Chabolas de trabajadores migrantes en un asentamiento de Lepe, julio de 2020.- JAIRO VARGAS

Peor que la chabola, la gente

Pero más de dos años después, pocas cosas han cambiado. Adagra no tiene amigos, a excepción de Franco, que les deja a él y al resto de migrantes de su pequeño asentamiento cargar los móviles y coger agua en su cercana nave industrial, y de Antonio Abad, un activista que lleva años intentando mejorar la vida de estas personas en los asentamientos. «Son los únicos aquí que ayudan sin preguntar y sin pedirte nada después», sostiene. Adagra se siente fuera, muy al margen. «Lo peor no es la chabola. Lo que menos me gusta de todo es la gente. La gente de Lepe comme ci, comme ça«, dice en francés, «regular«, y menea la mano y estira la comisura de sus gruesos y oscuros labios y chasquea la lengua varias veces. «No quieren mucho a los africanos», resume.

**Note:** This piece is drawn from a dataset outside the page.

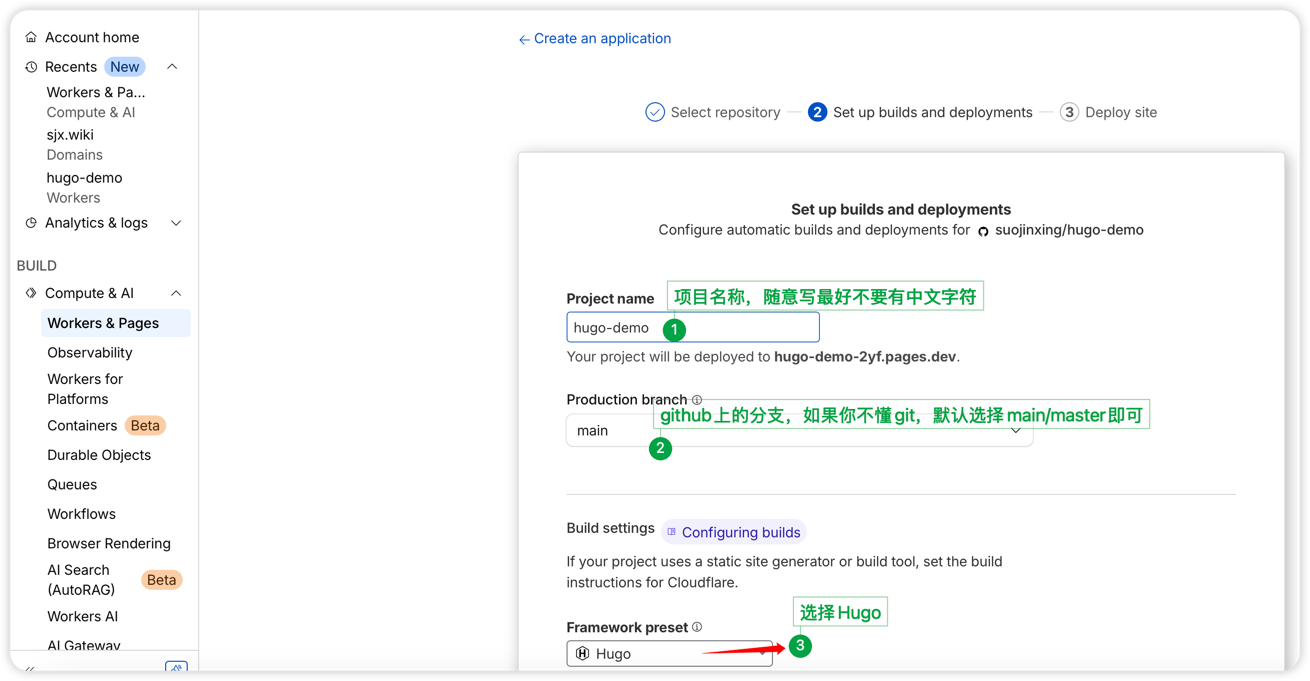1310x681 pixels.
Task: Click the Compute & AI diamond icon
Action: [31, 293]
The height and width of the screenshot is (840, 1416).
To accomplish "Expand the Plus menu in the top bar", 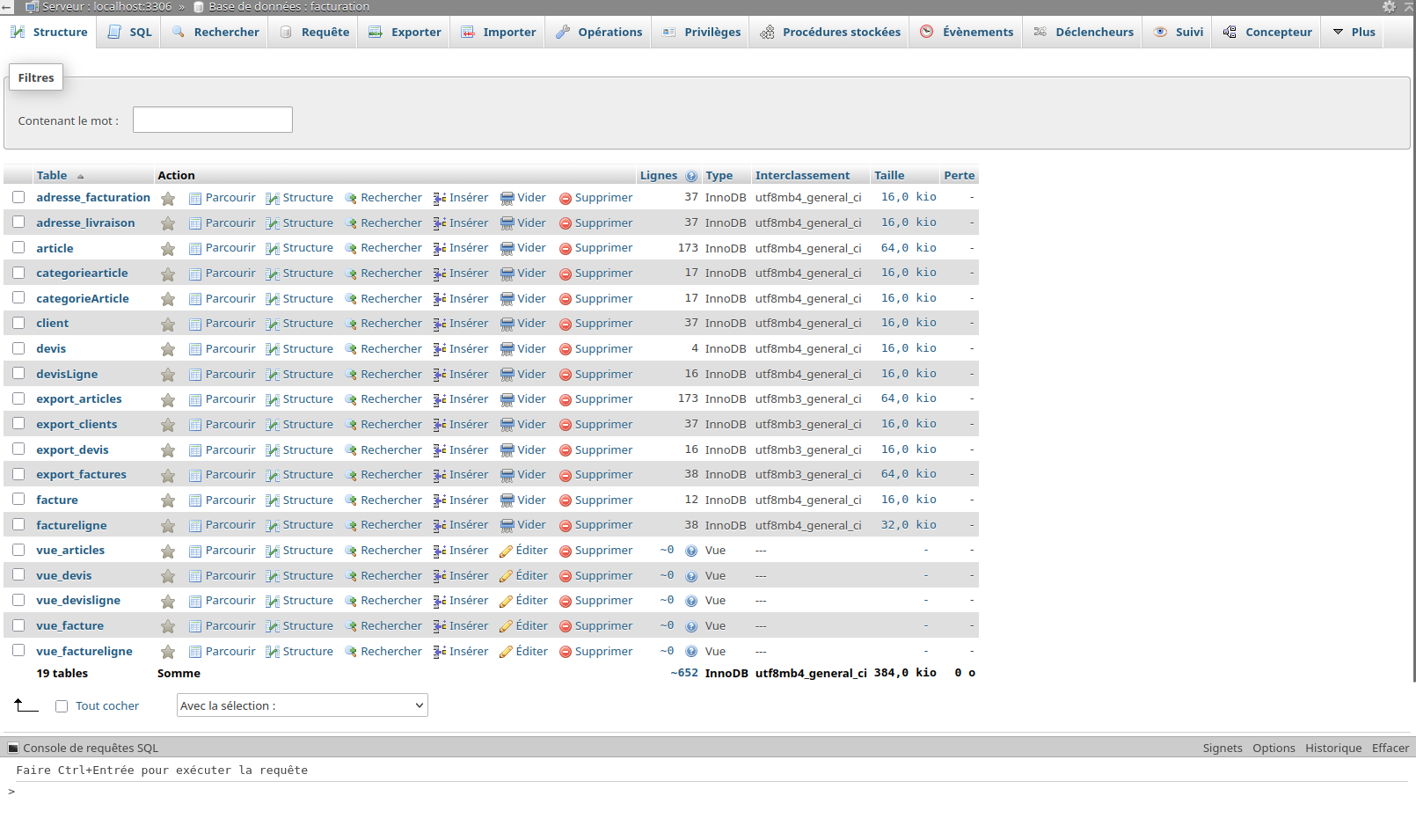I will tap(1354, 32).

Dice que hay dos realidades en Lepe que viven pero no conviven, paralelas casi siempre, pero que se cruzan a diario sin que puedan caminar juntas nunca. «Aquí solo existimos para trabajar, solo nos quieren para trabajo. Puedes encontrar en la calle a un español que ves en el trabajo todos los días, pero no te saluda. La gente de Lepe nos ignora, pero nosotros hacemos el peor trabajo, lo más duro», lamenta. Y piensa —está muy seguro— que eso cambiará cuando tenga los papeles en regla, cuando deje de ser «un africano» en situación irregular.

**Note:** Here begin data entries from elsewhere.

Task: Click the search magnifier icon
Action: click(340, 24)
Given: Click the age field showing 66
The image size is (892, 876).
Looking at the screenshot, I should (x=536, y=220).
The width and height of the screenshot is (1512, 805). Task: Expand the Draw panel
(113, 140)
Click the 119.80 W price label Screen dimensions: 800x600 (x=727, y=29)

Aunque si se pregunta en otras chabolas, en otros asentamientos, es muy común encontrar a trabajadores con papeles y contrato desde hace años que no han logrado salir de sus cabañas. No es fácil que un migrante subsahariano pueda alquilar una casa. Hay desconfianza, hay un racismo cuya intensidad llega solo hasta ahí, pero ya es demasiado, denuncia Antonio Abad.

No tener papeles significa no existir, no poder abrir una cuenta en el banco y tener que guardar el dinero en casa de algún conocido o llevarlo encima siempre. Significa «no poder salir de aquí, no poder buscar tu vida, hacerla mejor en otro sitio, buscar otro trabajo mejor», enumera Adagra; significa no poder ver a la familia que dejó atrás, significa que tu dinero, en realidad, no vale para nada. «Si yo tengo 2.000 euros y un inmigrante con papeles tiene el mismo dinero, él puede comprar un billete de avión para ir a su país, estar dos o tres meses con su familia y volver. Él puede alquilar una casa, puede realizarse. Yo no puedo, mi dinero no sirve», resume.

«Somos muchos así, muchos inmigrantes en esta situación. No damos ningún problema, solo queremos trabajar y vivir bien. Hay trabajo, mucha gente trabajando sin papeles en Lepe, mucha gente cada año. Todo sería mucho mejor para nosotros si fuera más fácil tener papeles», considera el marfileño. No es el único que lo piensa en esta localidad donde, irregulares o no, han sido trabajadores esenciales que no han parado ni durante los momentos más duros de la pandemia.

Ahora, después de la cosecha, cientos de ellos duermen en cartones en la Plaza de España de Lepe. Sus chabolas ardieron hace más de un mes y nadie se preocupa por ellos. Piden un techo digno, piden tener derechos, piden una regularización amplia de migrantes para sentirse tratados como personas, no solo como mano de obra barata.